-------- Text provided --------

Sara arrived in La Paz the day before our departure and she and Heidi provisioned for three-weeks... er, uh, three-days! One thing's for sure, you will never go hungry aboard Due West! And Sara is a phenomenal cook! :-)

We were delayed leaving La Paz for this 3-day long crossing by almost a week waiting for the right weather window, and for Kirk to get over a cold/flu bug. Meanwhile Sara's girlfriends from Los Barriles were on call to drive her up to La Paz as soon as we said "Go!" We finally got our weather window to go, and said good bye to all of our La Paz friends, cruisers, and Marina de La Paz staff. We MISS you Martha!! Sara and her girlfriends arrived the day before to help provision and get settled into boat-life with two cats. Not having had pets for many years, Sara was a great sport about having kitties running all over her bed and across her head ~ And Tosh and Tikka were thrilled to have a new playmate!


Our 380 nautical mile passage from La Paz to Banderas Bay took 60 hours from hook up to hook down. If you're wondering about the jog in our course, we had to give the Islas Tres Marias a wide berth as there is a prison on one of them and Mexican Navy patrols the waters ensuring that boaters keep a fair distance. We stayed 20-miles away which you can see in our course change to the northeast of the islands.

Our passage across the the Sea of Cortez from La Paz to Banderas Bay was fairly uneventful, and sadly un-windy as well. The way things seem to go in the Sea of Cortez is that you either have BIG wind with large, steep uncomfortable seas, or not much wind and flat calm seas. Take you pick--we prefer calmer seas so the boat and all of us aren't tossed around as much. And on this particular trip we had the "Calm before the storm" with a short weather window to cross as a gale was blowing to the north of us and we needed to scoot across quickly to avoid it. So we spent the majority of the passage motor-sailing (and running the water maker to fill up our water tanks.)

--------

• _Short problem 1_:
Please select every line of the listing below that contains the word "resolution", and copy each one out in full.

-------- Data lines --------

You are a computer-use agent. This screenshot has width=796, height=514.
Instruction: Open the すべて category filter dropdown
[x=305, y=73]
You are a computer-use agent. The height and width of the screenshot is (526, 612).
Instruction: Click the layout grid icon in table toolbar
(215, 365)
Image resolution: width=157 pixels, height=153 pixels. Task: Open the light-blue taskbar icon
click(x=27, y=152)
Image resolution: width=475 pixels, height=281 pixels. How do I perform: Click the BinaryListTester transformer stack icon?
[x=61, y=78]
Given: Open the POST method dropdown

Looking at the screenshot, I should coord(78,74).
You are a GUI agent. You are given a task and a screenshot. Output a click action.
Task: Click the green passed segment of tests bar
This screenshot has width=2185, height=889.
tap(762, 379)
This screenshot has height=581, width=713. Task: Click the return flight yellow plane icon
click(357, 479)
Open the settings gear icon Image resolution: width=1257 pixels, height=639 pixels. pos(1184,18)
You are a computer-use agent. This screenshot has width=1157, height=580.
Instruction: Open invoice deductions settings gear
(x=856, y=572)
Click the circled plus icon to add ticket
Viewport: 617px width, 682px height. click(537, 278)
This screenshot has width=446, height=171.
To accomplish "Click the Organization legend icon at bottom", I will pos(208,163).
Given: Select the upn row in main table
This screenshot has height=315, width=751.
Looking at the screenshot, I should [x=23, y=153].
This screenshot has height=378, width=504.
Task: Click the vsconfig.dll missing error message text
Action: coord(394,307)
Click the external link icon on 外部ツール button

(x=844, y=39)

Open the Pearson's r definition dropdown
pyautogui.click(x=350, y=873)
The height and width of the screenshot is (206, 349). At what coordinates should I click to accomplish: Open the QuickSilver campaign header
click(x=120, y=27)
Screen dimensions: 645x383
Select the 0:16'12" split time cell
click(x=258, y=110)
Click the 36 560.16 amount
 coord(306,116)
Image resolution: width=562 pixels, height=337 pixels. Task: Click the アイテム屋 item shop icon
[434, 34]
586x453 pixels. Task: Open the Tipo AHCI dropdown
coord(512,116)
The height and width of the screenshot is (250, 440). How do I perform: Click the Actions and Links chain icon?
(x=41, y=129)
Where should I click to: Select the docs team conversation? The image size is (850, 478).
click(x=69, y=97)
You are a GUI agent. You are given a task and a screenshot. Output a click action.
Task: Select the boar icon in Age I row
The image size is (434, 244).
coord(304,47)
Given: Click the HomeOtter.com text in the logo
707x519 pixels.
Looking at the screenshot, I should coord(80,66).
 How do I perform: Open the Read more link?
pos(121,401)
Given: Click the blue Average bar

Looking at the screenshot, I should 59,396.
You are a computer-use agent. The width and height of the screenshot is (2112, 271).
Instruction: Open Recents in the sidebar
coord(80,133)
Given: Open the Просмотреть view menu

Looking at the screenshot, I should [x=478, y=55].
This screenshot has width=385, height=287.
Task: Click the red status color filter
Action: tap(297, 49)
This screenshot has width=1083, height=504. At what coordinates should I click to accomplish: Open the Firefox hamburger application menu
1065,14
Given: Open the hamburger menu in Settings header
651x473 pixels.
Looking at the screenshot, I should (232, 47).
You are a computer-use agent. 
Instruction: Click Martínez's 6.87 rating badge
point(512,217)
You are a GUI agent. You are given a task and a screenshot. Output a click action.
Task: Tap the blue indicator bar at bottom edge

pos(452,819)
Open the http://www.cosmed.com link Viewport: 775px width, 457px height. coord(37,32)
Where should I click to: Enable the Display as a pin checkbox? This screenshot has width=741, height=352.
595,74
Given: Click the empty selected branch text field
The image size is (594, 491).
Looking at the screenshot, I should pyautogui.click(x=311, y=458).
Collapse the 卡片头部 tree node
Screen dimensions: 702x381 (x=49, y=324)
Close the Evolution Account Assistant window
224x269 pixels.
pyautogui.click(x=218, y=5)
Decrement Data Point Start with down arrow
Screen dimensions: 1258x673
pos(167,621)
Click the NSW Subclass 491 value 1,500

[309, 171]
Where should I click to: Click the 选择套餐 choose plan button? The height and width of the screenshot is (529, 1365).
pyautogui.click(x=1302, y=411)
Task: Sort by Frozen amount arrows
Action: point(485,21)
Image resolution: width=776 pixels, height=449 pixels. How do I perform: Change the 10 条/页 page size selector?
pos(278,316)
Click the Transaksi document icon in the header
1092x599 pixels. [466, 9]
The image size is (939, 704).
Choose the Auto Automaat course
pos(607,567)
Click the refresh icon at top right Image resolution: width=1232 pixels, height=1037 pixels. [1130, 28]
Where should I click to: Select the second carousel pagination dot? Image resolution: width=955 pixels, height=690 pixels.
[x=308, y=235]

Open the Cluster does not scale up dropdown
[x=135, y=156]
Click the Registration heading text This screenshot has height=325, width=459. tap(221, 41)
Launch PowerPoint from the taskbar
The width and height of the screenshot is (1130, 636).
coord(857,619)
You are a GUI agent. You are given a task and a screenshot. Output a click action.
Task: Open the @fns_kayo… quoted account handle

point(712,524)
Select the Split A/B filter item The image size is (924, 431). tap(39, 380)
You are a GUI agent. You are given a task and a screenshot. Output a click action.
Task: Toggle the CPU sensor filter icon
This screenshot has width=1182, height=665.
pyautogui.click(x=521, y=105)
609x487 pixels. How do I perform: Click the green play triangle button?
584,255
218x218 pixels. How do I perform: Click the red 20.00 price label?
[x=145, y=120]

--------

• _Short problem 2_:
Return the part of the sailing passage text from "Sara arrived in" to "phenomenal cook! :-)", copied word for word.

• _Correct result 1_:
Image resolution: width=157 pixels, height=153 pixels. Task: Open the light-blue taskbar icon
Image resolution: width=475 pixels, height=281 pixels. How do I perform: Click the BinaryListTester transformer stack icon?
Open the settings gear icon Image resolution: width=1257 pixels, height=639 pixels. pos(1184,18)
Image resolution: width=562 pixels, height=337 pixels. Task: Click the アイテム屋 item shop icon
Image resolution: width=776 pixels, height=449 pixels. How do I perform: Change the 10 条/页 page size selector?
Click the refresh icon at top right Image resolution: width=1232 pixels, height=1037 pixels. [1130, 28]
Where should I click to: Select the second carousel pagination dot? Image resolution: width=955 pixels, height=690 pixels.

• _Correct result 2_:
Sara arrived in La Paz the day before our departure and she and Heidi provisioned for three-weeks... er, uh, three-days! One thing's for sure, you will never go hungry aboard Due West! And Sara is a phenomenal cook! :-)